357. Changes Observed in Diagnosis and Management of Clostridium difficile Infection (CDI) After Change from Enzyme Immunoassay (EIA) to Polymerase Chain Reaction (PCR) for Detection
Session: Poster Abstract Session: Clostridium difficile - Epidemiology, Diagnosis, Treatment, and Prevention
Friday, October 21, 2011
Room: Poster Hall B1
Background: Clostridium difficile infection (CDI) is a serious illness associated with considerable morbidity and mortality.  Use of a more sensitive laboratory testing method such as PCR may allow patients to be diagnosed earlier and more accurately, potentially leading to decreases in delay of diagnosis, disease relapse, unnecessary repeat testing, and unnecessary empiric treatment.

Methods: To compare diagnosis and management of CDI after change of detection method from EIA to PCR, we studied all adult patients tested and treated for CDI in a 4 month period where EIA was the exclusive test for detection of C. difficile toxin (CDT) and in the following 4 month period where PCR was the exclusive test for detection.

Results: (1) Both study groups were similar in age, gender, antibiotic exposure, previous hospitalization, acid suppression, and skilled nursing residence.  (2) In the baseline period, there were 164 patients with positive CDT results, derived from 1224 EIA tests submitted (13.4% positive).  Relapse cases represented 9% of the total.  Multiple tests for the same patient were frequent, with multiple tests required in 10% of patients to return a positive test.  48 patients received empiric treatment with oral vancomycin without a positive result.  (3) In the study period, there were 190 patients with positive CDT results, derived from 837 PCR tests (22.7% positive).  Relapse cases represented 9% of the total.  Multiple tests for the same patient were not permitted, and no multiple tests were submitted to establish a positive result.  38 patients received empiric treatment with oral vancomycin without a positive result.

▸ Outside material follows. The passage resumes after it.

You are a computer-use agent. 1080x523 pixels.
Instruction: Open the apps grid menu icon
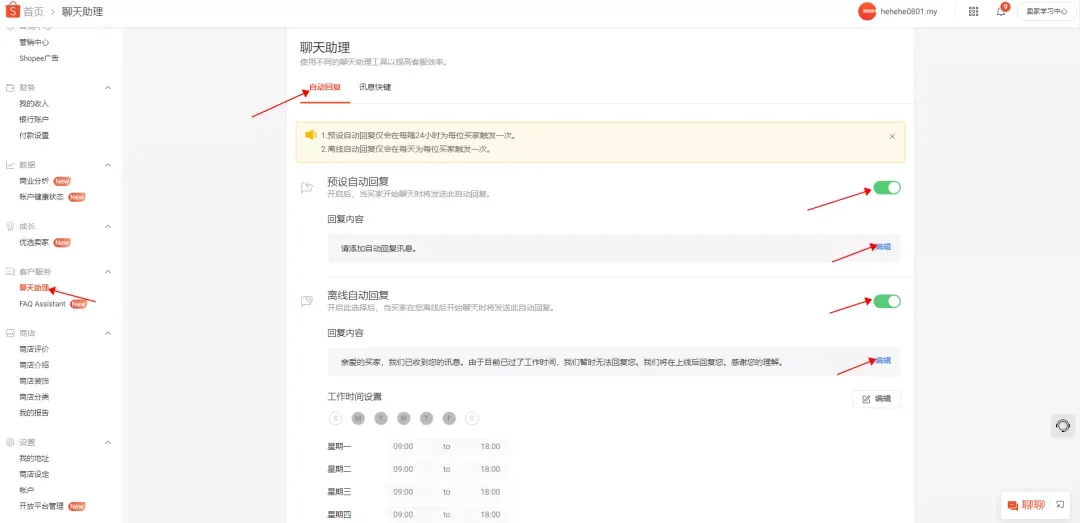[973, 11]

Conclusion: As new and expensive treatment options become available, more accurate initial testing for CDT becomes imperative.  PCR appears to be more sensitive than EIA as the test method to detect CDT, detecting 16% more cases in a similar time period, with fewer tests ordered, a higher positivity rate, and multiple testing not permitted.  EIA failed to produce a positive test result initially in 10% of eventual positives, with multiple testing frequent.  Fewer patients were started on empiric treatment for CDI without documented positive toxin result when the testing method was changed to PCR.


Subject Category: N. Hospital-acquired and surgical infections, infection control, and health outcomes including general public health and health services research

Dale Lieu, MD1, Leia Skol, PharmD2, Teresa Corbala, PharmD2 and Bibiane De Rosales, PharmD2, (1)Kaiser Permanente Medical Program, Poway, CA, (2)Kaiser Permanente, San Diego, CA

Disclosures:

D. Lieu, None

L. Skol, None

T. Corbala, None

B. De Rosales, None

Findings in the abstracts are embargoed until 12:01 a.m. EST Thursday, Oct. 20 with the exception of research findings presented at IDSA press conferences.